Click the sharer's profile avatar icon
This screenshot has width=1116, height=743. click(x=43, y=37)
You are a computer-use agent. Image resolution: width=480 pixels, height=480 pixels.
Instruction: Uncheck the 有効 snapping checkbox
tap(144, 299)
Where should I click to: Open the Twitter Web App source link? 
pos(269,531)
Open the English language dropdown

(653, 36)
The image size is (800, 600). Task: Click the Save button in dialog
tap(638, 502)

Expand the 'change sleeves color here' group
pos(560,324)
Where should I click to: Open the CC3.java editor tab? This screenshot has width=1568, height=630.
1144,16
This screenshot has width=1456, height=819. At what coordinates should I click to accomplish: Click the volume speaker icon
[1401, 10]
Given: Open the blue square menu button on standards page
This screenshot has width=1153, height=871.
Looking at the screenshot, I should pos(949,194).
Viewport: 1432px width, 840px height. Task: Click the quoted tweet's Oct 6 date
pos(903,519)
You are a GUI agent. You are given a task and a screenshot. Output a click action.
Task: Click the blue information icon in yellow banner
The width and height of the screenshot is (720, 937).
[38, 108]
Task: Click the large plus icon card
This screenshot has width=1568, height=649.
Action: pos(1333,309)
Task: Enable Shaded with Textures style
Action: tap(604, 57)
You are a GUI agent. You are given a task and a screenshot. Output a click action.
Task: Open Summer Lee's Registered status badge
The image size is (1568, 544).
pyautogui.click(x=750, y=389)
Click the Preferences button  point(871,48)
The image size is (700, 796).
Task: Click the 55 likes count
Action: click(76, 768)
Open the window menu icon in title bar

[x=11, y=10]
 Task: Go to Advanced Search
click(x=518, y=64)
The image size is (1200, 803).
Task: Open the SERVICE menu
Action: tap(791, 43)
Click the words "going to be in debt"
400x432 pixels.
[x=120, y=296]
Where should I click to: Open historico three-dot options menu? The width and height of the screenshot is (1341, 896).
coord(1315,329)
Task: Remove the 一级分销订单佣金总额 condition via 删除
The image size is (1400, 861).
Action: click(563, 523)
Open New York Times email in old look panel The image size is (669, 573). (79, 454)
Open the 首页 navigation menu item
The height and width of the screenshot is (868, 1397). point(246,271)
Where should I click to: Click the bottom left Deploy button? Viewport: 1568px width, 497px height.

------------------------------------------------

Stated goal: Copy every line of the material above that contains the string "width", matching case exactly.

Written response:
This screenshot has width=1116, height=743. click(x=43, y=37)
You are a computer-use agent. Image resolution: width=480 pixels, height=480 pixels.
Where should I click to: Open the CC3.java editor tab? This screenshot has width=1568, height=630.
This screenshot has width=1456, height=819. At what coordinates should I click to accomplish: Click the volume speaker icon
This screenshot has width=1153, height=871.
Viewport: 1432px width, 840px height. Task: Click the quoted tweet's Oct 6 date
The width and height of the screenshot is (720, 937).
This screenshot has width=1568, height=649.
Where should I click to: Open historico three-dot options menu? The width and height of the screenshot is (1341, 896).
The height and width of the screenshot is (868, 1397). point(246,271)
Where should I click to: Click the bottom left Deploy button? Viewport: 1568px width, 497px height.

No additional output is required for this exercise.